Progressively this Chinese company paves its way around the 400G technologies.
Until now, Connectikpeople.co has captured several achievements
including: in June 2012, Huawei and KPN International completed the ‘world's’
first 400G field trial. In December 2012, Huawei conducted the ‘world's’ first
2T field trial with Vodafone, achieving 2 Tbit/s transmission over a distance
of up to 3,325 km.
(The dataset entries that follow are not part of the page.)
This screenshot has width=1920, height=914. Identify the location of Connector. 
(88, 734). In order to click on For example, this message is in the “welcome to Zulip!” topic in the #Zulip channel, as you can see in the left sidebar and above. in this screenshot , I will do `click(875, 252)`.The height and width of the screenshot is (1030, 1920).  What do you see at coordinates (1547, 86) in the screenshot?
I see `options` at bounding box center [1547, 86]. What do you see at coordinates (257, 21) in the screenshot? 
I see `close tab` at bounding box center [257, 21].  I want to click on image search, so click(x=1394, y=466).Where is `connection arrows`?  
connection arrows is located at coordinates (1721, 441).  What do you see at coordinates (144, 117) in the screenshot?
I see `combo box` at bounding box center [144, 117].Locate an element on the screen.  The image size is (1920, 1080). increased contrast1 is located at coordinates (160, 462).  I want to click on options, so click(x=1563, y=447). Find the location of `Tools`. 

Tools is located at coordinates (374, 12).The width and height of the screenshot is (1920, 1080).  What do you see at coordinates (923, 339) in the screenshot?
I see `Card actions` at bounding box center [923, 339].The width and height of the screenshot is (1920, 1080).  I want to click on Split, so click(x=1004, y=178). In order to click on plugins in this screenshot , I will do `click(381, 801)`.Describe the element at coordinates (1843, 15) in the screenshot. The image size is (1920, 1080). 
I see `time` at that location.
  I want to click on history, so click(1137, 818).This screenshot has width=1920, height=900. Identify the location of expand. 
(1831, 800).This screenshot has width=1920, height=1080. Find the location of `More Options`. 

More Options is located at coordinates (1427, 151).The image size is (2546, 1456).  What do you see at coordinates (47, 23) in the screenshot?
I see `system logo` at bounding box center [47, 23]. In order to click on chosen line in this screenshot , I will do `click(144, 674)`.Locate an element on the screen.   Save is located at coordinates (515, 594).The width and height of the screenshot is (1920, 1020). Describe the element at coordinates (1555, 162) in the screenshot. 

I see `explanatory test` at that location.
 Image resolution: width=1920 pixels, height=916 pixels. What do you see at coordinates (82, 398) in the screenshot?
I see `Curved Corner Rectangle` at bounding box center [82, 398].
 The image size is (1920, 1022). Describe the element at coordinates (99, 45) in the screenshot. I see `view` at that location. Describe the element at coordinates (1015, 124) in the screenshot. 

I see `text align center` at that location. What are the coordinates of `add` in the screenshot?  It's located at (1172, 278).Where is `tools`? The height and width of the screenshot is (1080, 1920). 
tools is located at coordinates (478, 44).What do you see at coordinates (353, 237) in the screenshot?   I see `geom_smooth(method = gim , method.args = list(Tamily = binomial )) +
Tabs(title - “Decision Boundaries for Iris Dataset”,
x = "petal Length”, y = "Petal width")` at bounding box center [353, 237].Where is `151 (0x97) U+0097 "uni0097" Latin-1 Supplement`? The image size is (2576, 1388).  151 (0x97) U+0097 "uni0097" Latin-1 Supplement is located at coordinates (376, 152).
In March 2013, Huawei unveiled a 40T WDM
prototype, at the
OFC/NFOEC2013 event in America.
In the same momentum, last week, Huawei and EXATEL, a telecommunications
operator in Poland, had jointly declared that they have successfully tested the
first 400G WDM (Wavelength Division Multiplexing) system.
Connectikpeople.co recalls that, according to Huawei, currently, the
mainstream commercial 40G/100G WDM systems use a single carrier wave. However,
on a 400 Gbit/s system, the baud rate doubles, which causes serious distortion
of high-speed signals and unstable clocks. To solve these issues, existing 400G
systems use multiple aggregated carrier waves, that is, multiple sub-carrier
waves are aggregated to form a super channel.
We have also observed that, Huawei adopts the Faster than Nyquist (FTN)
compensation and recovery algorithm, proprietary clock recovery technology, and
adaptive soft decision FEC (Adaptive-SDFEC) technology, to address the problems
of high-speed signal distortion and unstable clocks.